NEW YORK, Aug 6 (Reuters) - A spike in U.S. Treasury yields across the curve in the late morning session on Wednesday caused speculation about what was behind the move.
Some traders suggested it could have been a technical error, while others said it could have been due to an interest rate hedge for a corporate bond issue. Reuters could not verify the cause of the move.
One U.S. rates trader said the sudden surge in yields may have been due to a "fat finger" mistake, or an unintentional typing or input error in the futures market. U.S. Treasury yields on two-year notes to 30-year bonds jumped, caused by what could have been massive selling in the futures market, analysts said.
Tom di Galoma, managing director of rates and trading at Mischler Financial in Park City, Utah, said there was market speculation that someone sold 80,000 contracts in 10-year bond futures, after intending to sell 8,000, after which the trade was speculated to be canceled.
"Selling of 80,000 in 10-year futures is massive. It's like 20 times the size of a normal transaction," di Galoma said, noting that the average size of 10-year future sales is about 5,000 contracts with a maximum of around 20,000 contracts.
He estimated that the sale of 80,000 contracts was equivalent to between $8 billion to $10 billion, a large sum for one transaction in the $27 trillion U.S. Treasury market.
As a result, the U.S. 10-year yield jumped to 4.282% US10YT=RR, from 4.225% or a six basis-point rise in five minutes. That was a sharp increase in that time span given the Treasury market is in a low volatility environment.

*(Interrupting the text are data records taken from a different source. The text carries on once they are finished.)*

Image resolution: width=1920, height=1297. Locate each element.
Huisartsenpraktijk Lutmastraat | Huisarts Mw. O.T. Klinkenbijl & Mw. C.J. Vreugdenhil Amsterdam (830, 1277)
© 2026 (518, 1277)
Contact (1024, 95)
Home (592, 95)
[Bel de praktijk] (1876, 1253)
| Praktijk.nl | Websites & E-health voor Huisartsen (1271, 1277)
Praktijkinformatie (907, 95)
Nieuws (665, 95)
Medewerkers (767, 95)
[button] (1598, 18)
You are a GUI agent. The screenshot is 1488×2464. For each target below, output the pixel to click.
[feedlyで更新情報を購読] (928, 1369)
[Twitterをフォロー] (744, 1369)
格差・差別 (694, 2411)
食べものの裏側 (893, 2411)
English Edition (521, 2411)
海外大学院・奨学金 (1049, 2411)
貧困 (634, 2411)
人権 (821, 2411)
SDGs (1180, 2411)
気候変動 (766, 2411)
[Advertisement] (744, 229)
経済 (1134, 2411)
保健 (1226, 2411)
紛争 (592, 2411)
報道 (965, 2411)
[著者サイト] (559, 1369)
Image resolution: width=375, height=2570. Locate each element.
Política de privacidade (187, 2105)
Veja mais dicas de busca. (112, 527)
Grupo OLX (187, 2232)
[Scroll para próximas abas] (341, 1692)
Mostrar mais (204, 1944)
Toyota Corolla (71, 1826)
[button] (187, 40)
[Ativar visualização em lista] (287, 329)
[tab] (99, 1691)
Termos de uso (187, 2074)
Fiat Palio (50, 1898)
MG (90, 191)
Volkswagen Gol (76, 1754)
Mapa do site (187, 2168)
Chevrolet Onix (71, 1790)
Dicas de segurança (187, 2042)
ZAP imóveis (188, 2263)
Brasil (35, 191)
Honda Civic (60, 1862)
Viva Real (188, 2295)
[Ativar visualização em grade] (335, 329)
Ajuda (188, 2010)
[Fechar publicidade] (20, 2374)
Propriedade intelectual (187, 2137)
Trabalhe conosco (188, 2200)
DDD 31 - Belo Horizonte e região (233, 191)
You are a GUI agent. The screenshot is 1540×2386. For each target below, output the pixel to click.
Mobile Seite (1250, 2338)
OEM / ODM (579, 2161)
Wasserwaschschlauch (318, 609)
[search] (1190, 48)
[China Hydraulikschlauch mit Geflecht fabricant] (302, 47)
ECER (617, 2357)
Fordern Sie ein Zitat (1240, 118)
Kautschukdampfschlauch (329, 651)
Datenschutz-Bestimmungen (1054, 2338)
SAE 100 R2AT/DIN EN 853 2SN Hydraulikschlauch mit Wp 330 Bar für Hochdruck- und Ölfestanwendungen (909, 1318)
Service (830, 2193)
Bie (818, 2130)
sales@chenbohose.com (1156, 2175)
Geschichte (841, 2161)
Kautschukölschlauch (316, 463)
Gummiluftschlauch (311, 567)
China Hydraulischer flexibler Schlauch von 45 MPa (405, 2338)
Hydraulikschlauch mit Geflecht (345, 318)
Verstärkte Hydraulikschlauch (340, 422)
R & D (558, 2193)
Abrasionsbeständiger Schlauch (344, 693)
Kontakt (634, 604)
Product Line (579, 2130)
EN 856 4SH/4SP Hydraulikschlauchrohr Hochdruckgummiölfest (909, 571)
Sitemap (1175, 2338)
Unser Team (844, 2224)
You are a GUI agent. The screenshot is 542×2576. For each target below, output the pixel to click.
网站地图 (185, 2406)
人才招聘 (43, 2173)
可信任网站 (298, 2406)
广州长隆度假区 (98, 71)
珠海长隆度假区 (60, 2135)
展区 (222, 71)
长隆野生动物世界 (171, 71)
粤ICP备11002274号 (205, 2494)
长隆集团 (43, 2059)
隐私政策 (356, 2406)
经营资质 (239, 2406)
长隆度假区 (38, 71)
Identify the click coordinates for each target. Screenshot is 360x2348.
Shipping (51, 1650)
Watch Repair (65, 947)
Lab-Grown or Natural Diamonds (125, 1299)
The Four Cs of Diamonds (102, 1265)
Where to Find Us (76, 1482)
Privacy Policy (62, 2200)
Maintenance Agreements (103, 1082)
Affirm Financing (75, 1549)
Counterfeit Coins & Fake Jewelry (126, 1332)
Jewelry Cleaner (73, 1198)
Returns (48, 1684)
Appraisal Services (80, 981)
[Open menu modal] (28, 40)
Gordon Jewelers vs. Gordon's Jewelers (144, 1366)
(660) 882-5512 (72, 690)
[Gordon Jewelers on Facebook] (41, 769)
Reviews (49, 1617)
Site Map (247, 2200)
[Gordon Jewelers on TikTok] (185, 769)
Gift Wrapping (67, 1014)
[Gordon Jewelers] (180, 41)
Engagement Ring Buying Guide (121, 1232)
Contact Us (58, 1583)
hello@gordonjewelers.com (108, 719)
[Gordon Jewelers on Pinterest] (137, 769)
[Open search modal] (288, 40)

A U.S. rate strategist, however, speculated that the spike could be attributed to a "rate lock" going through ahead of a corporate bond issue. Wall Street dealers typically look to lock in borrowing costs for these deals that they underwrite. As part of that process, a dealer sells Treasuries or Treasury futures as a hedge to lock in the borrowing cost on the bond issue before the deal is completed.
The episode happened as dealers and hedge funds began hedging for Wednesday's $42 billion 10-year Treasury note auction. The auction was poorly-received and this late morning incident in the futures market could have contributed to the weak outcome.
"We did have volatility early in the day when we had that big spike due to a large selling in the futures market," said Jan Nevruzi, U.S. rates strategist at TD Securities in New York.
He added that might have caused buyers to pull back at the auction.
BMO in a research note said Wednesday was typical of an August trading session, "low volumes with a midday selloff that triggered more questions than answers."